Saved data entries
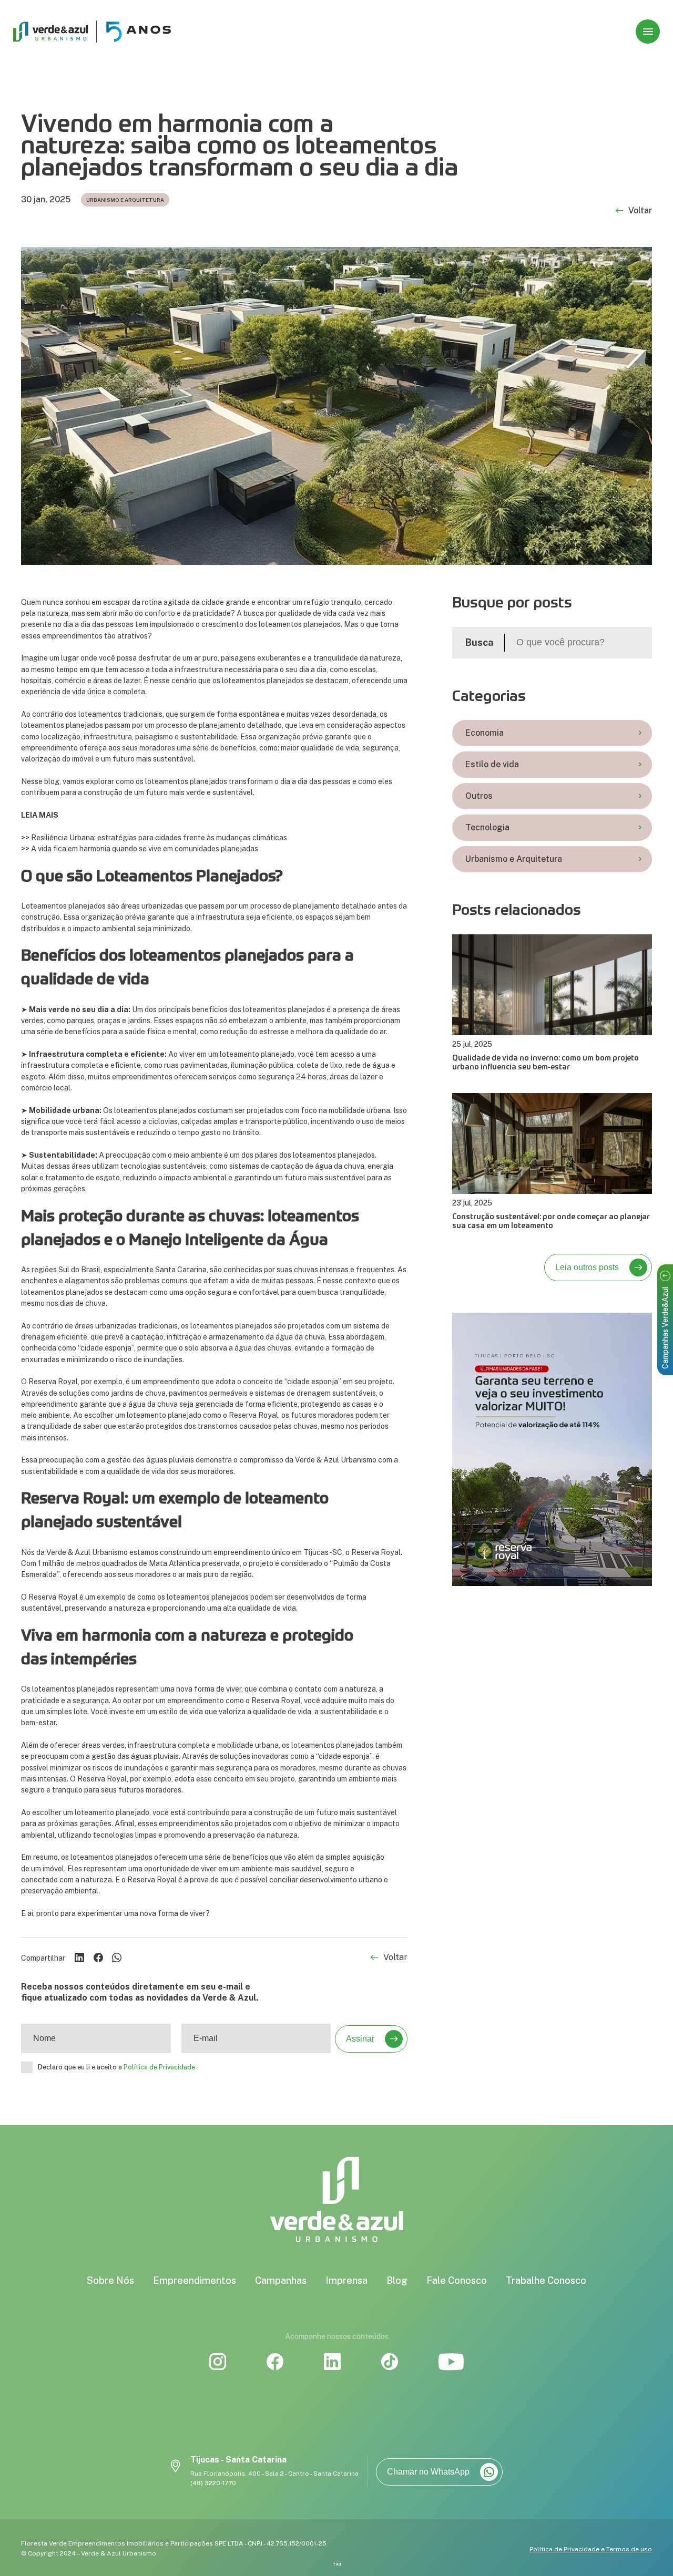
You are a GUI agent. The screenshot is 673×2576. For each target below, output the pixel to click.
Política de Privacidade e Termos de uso (590, 2549)
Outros (479, 796)
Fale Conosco (456, 2280)
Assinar (360, 2038)
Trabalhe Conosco (546, 2280)
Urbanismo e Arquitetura (513, 859)
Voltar (640, 211)
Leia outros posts (587, 1267)
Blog (396, 2280)
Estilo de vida (492, 764)
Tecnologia (487, 827)
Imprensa (346, 2280)
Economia (484, 733)
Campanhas (281, 2280)
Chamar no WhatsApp (428, 2471)
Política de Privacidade (159, 2067)
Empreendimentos (194, 2280)
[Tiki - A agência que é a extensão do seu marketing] (337, 2564)
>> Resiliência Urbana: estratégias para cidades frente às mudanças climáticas (154, 837)
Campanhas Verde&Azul (665, 1327)
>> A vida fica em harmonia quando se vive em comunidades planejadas (139, 848)
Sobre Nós (110, 2280)
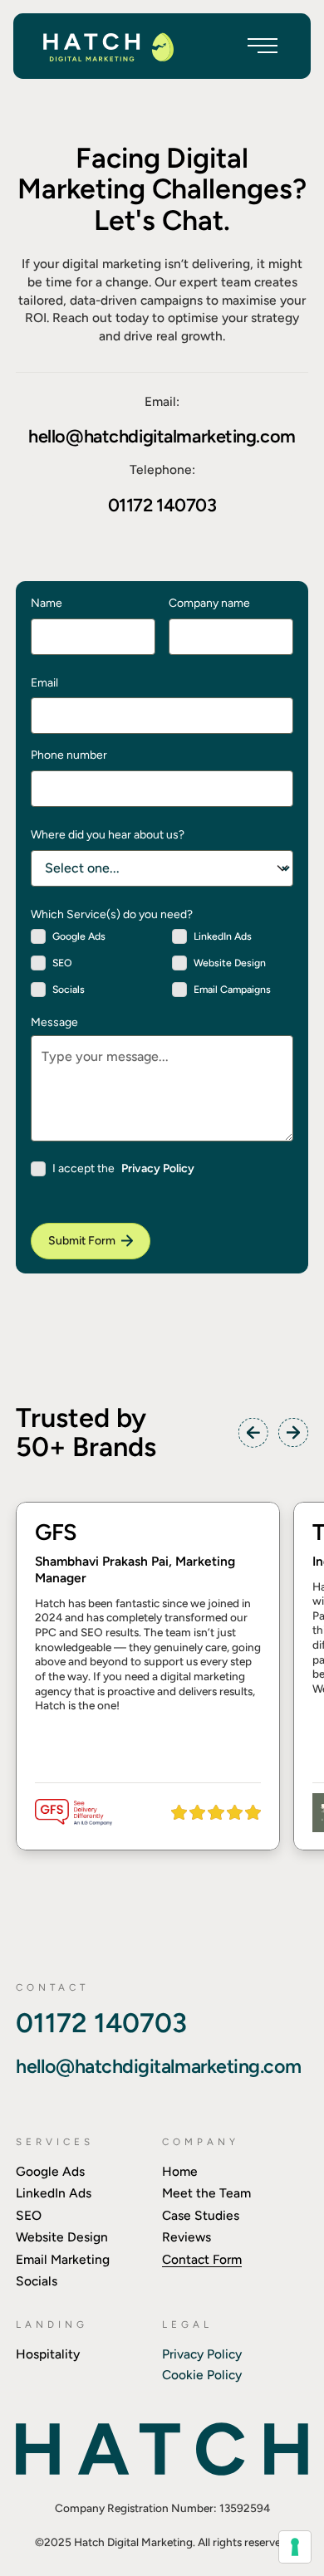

### [DIRECTIONS]
Word for word, restate the records shown above, minus the pictures.

### [RESULT FOR THIS TASK]
You are a GUI agent. The screenshot is 673×2576. For each target below, output the pixel to click.
Política de Privacidade e Termos de uso (590, 2549)
Outros (479, 796)
Fale Conosco (456, 2280)
Assinar (360, 2038)
Trabalhe Conosco (546, 2280)
Urbanismo e Arquitetura (513, 859)
Voltar (640, 211)
Leia outros posts (587, 1267)
Blog (396, 2280)
Estilo de vida (492, 764)
Tecnologia (487, 827)
Imprensa (346, 2280)
Economia (484, 733)
Campanhas (281, 2280)
Chamar no WhatsApp (428, 2471)
Política de Privacidade (159, 2067)
Empreendimentos (194, 2280)
[Tiki - A agência que é a extensão do seu marketing] (337, 2564)
>> Resiliência Urbana: estratégias para cidades frente às mudanças climáticas (154, 837)
Campanhas Verde&Azul (665, 1327)
>> A vida fica em harmonia quando se vive em comunidades planejadas (139, 848)
Sobre Nós (110, 2280)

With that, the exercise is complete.